Travel

A winter walk in Laurie Lee’s Cotswolds


‘The Woolpack is my local. It used to be, as the name suggests, a place where the pack horses from the hills, bringing the wool down to the Stroud mills, used to stop for refreshment. It’s got great character, as you can see.”

I certainly could see. Laurie Lee had invited me to his local to talk about a television programme I wanted to make about him and the ways in which this part of his world and its landscapes had shaped his writing. It was early spring 1994, and we were chatting in the bar that he reckoned had not changed all that much in generations – apart, that is, from the price of its beer. That initial meeting had led to a series of recorded conversations. Now, 25 years on and following their publication, I was going back to walk Laurie Lee’s valley.

Slad map.

I decided to begin my walk in The Woolpack Inn. Less than three miles north of the Cotswolds town of Stroud, it’s the only pub in Slad, the tiny village in which Laurie had spent his early years.

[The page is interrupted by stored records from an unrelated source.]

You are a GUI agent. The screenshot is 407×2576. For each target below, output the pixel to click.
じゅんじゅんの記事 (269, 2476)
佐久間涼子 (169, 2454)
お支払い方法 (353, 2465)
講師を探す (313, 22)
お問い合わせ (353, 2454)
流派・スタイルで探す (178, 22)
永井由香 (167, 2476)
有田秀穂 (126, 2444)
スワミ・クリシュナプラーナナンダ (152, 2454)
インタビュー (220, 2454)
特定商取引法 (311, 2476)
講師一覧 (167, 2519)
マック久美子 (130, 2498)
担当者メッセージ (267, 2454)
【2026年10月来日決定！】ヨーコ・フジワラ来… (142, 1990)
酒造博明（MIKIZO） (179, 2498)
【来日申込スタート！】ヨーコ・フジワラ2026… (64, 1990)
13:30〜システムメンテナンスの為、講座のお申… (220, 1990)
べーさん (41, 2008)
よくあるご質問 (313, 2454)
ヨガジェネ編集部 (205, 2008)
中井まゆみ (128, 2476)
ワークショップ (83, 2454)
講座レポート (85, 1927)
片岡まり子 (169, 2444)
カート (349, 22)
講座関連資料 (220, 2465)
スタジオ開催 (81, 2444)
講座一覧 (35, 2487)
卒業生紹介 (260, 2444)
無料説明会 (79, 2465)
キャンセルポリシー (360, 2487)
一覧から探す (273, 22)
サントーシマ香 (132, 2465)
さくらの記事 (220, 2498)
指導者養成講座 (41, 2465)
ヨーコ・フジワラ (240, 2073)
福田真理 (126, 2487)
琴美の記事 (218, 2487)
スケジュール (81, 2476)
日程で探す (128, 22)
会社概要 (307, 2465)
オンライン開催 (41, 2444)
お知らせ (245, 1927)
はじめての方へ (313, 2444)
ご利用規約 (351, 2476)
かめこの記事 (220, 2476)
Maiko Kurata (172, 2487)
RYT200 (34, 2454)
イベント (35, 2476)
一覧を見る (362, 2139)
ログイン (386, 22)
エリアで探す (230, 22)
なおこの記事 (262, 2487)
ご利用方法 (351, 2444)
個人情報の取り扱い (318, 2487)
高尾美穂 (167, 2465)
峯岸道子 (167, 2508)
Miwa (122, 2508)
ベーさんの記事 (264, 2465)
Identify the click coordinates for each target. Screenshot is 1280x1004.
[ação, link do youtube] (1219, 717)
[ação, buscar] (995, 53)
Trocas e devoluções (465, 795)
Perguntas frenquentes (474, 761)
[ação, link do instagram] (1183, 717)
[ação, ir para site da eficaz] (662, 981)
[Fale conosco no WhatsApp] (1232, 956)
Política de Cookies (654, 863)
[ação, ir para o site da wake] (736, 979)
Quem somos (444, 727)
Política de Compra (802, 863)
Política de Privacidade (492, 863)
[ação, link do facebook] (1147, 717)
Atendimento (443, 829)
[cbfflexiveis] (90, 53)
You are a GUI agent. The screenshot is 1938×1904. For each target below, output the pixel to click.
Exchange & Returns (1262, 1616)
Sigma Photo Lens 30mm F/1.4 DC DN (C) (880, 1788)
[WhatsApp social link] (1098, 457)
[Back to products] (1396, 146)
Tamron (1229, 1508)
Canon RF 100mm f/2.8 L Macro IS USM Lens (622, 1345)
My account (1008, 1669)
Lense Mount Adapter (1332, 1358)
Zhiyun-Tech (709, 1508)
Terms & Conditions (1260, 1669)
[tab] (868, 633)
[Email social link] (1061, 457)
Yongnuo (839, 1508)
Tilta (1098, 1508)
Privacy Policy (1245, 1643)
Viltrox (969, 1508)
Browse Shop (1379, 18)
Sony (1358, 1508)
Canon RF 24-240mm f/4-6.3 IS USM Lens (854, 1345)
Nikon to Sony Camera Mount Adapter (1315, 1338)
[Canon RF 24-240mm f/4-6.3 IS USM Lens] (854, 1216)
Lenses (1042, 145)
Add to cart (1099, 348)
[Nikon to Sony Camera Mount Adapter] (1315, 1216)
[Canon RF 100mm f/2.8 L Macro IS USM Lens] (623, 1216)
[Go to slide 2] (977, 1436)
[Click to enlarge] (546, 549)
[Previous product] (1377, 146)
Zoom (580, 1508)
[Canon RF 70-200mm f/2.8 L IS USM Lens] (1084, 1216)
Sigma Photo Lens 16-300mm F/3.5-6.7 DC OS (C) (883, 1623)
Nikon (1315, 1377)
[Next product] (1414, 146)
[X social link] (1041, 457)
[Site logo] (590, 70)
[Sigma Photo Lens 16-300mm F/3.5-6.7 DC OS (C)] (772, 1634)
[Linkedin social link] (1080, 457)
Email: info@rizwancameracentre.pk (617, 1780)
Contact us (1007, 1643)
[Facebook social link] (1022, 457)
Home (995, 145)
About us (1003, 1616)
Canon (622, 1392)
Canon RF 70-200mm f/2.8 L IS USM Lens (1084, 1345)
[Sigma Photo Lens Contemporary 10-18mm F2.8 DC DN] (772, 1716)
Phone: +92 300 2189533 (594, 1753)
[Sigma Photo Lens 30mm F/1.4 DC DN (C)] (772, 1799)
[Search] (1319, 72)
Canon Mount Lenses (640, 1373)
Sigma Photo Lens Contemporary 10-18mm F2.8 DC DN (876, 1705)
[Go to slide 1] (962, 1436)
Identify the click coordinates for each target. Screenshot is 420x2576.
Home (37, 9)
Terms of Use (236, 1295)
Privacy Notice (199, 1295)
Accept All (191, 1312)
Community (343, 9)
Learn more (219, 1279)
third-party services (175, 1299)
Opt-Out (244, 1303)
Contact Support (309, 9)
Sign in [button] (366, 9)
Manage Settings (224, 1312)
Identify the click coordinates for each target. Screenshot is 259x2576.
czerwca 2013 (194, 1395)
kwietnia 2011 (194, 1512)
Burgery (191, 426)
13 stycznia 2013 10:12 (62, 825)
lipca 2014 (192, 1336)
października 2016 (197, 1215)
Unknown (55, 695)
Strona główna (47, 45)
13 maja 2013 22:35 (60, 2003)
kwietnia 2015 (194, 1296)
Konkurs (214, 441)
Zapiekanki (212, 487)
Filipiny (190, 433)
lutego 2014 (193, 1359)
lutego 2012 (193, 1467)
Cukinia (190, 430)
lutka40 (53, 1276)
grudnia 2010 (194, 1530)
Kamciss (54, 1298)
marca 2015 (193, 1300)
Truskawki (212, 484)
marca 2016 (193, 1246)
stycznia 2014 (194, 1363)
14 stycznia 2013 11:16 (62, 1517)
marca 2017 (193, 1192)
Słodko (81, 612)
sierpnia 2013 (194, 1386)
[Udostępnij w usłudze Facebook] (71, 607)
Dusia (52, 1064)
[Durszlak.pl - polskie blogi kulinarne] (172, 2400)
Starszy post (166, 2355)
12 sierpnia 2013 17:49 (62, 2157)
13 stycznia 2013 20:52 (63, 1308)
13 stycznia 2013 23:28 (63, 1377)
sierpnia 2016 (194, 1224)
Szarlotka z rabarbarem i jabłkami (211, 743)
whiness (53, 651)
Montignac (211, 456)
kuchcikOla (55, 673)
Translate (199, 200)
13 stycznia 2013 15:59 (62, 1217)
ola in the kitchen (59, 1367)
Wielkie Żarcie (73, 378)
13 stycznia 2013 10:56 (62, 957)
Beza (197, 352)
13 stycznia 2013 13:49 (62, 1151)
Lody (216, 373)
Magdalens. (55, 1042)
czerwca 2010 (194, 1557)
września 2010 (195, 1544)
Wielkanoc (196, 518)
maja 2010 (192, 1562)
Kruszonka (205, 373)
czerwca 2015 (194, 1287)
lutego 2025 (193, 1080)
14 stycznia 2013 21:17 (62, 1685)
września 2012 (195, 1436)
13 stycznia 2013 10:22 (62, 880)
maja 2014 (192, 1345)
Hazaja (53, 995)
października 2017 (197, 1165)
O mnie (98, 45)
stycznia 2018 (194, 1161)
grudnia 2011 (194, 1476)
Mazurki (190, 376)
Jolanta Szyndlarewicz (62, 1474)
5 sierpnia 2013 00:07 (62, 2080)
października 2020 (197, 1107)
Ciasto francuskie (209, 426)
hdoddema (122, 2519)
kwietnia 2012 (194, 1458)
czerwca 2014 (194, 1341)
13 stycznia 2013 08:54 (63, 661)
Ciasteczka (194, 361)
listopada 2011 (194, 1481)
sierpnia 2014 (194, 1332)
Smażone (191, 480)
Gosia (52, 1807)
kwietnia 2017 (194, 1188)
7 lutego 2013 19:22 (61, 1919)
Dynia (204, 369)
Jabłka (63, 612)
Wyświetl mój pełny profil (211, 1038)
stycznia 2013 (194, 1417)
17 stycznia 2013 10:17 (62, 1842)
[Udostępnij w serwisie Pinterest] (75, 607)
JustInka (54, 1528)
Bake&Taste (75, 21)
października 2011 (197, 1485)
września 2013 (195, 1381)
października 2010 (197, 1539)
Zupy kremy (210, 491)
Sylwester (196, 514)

The circular walk, at a pace appropriate to the style of the writer in whose footsteps I was walking, would take me about 2½ hours. It’s a walk you can round off with a late lunch in his local – in “his” bar, even.

The day I had chosen was bitterly cold but bright, the sky a deep blue; there had been an overnight dusting of snow. After a warming coffee in The Woolpack (it opens at midday) I set off along the road up the hill. After no more than a few hundred yards, I paused … looking down the steep slope towards the house in which Laurie spent his childhood, one understands immediately the significance to him of the physical character of this area of Gloucestershire. “Living in our valley was like broad beans in a pod,” he wrote. “All my beginnings were hatched into this very compact series of narrow, brief valleys, which are like seed pods.”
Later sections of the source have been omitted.